First of all, I never confuse my job with my identity in Christ. There is absolutely no temptation to think that my meaning and value is found in the tasks I do there. A lot of my ministry friends are not so lucky. When you’re standing in front of people talking about God all the time, those lines can get real blurry. But, on judgment day, Jesus is going to look past all of that.
“When you’re standing in front of people talking about God all the time, those lines can get real blurry. But, on judgment day, Jesus is going to look past all of that.”
The second blessing took me about 13 years to recognize. I looked around and realized that, since retail is a challenging environment of quick, often emotionally charged encounters with total strangers, it was a near-perfect laboratory for learning how to love people. I’m not saying that I’ve become a master at it. My workplace is a good laboratory precisely because it can be really hard. I just figured out that that’s what I’m supposed to be doing!
Here’s the thing: learning to love people simply is learning to see them the way God does (seeing them through his love for them). If I learn to see people the way God does, then I experience something of God’s heart. That means that, in learning to love people, I get to know God better. So retail became a vehicle for knowing God more.
God took me out of ministry and put me in retail to draw me closer to him.
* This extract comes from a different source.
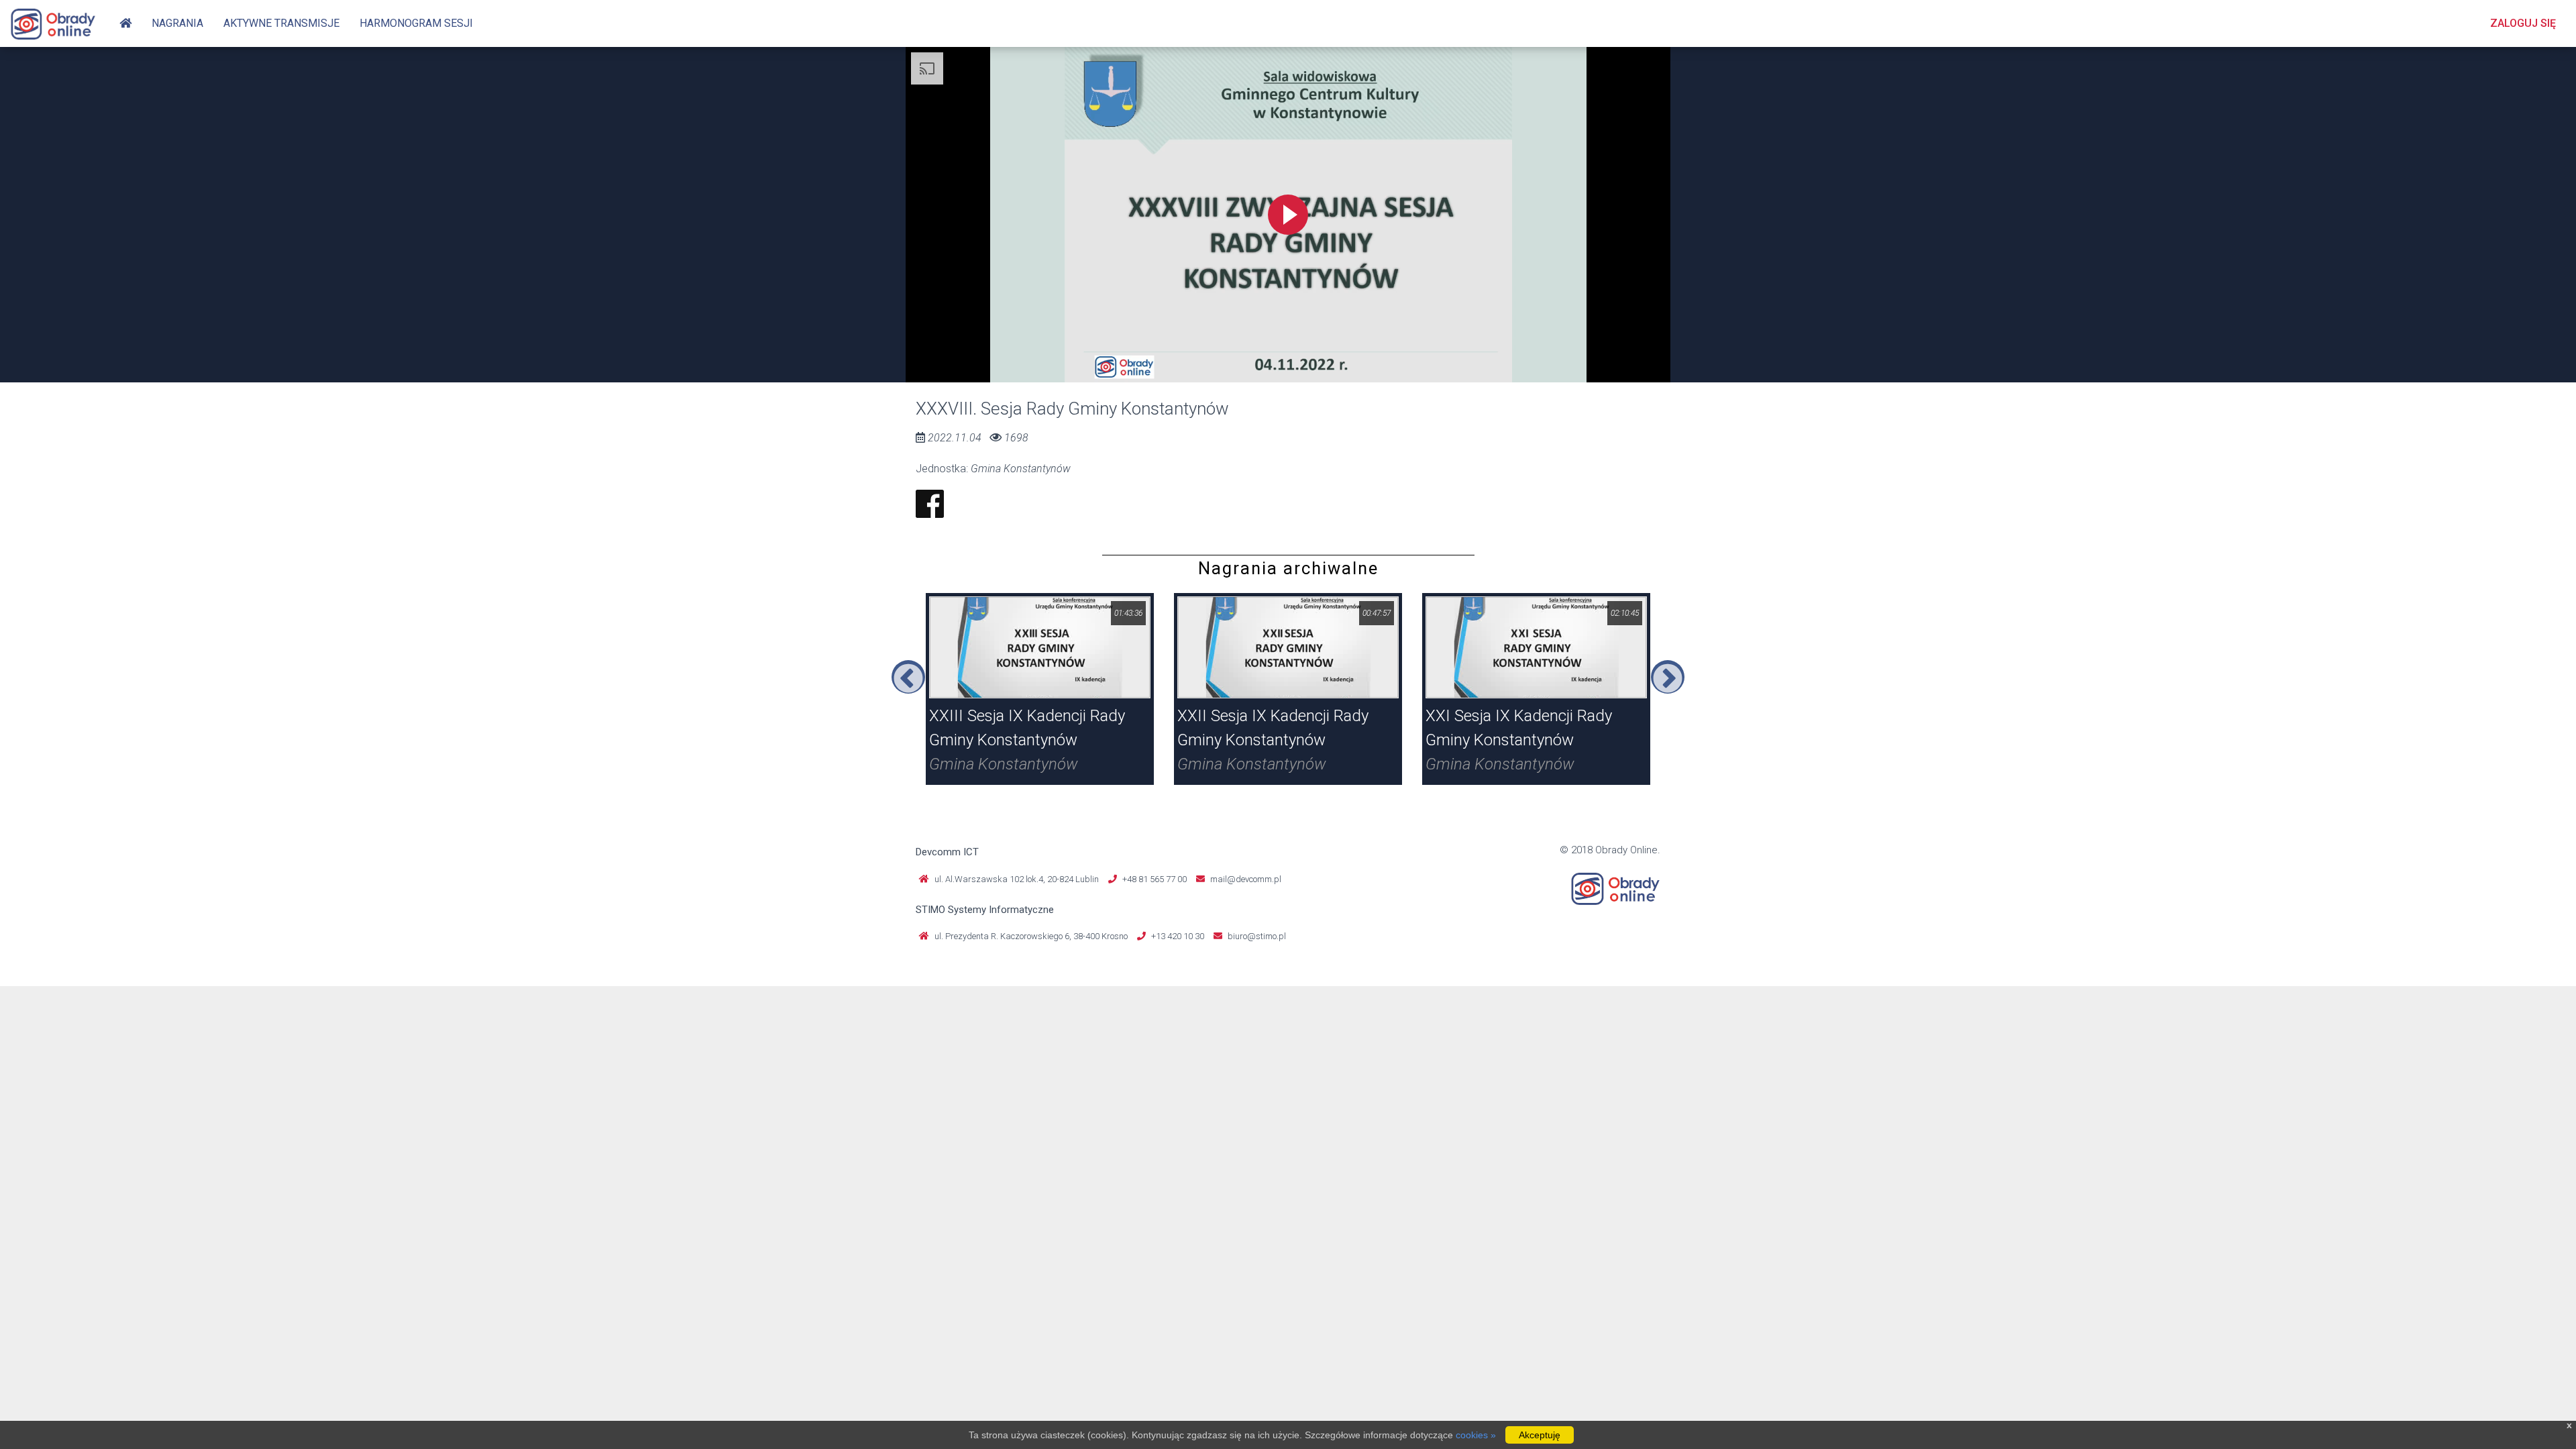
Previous (908, 677)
“In learning to love people, I get to know God better.”
God is speaking. It doesn’t matter if you’re a peasant working in the fields, a stay-at-home parent, a missionary in the jungle, or the CEO of a Fortune 500 company. These are not ends. They are means.
Meeting Christ there doesn’t mean asking, “How can my relationship with God make me more effective at this task?” It means asking, “How is God using this task to draw me closer to him?” That’s the end everything is working towards. Preaching to 10,000 people in a multi-site mega-church is great for the congregation. But they’re not with you on judgment day. How has God’s heart been formed in you?
Truthfully, this breaks down all the “compartments” we split our lives into—work, home, church, play, whatever. These don’t just flow out of our relationship with God. They pour into it. When it comes to our hearts, they have no meaning in and of themselves. They only have meaning for us as we meet God there.
“How is God using this task to draw me closer to him?”
Theology 101: God is everywhere. Start looking for him there. If we focus on meeting Jesus in all of our experiences, then we’ve spent our entire lives getting to know him. Then there is no fear in the final judgment (1 Jn. 2:28). When we stand before him on That Day, he’ll remember all the times we walked with him in the mundane and the glorious, in the dedicated work and in the laid-back down time. As old friends, he’ll be bursting at the seams waiting to see us—waiting to cry out, “I know you!”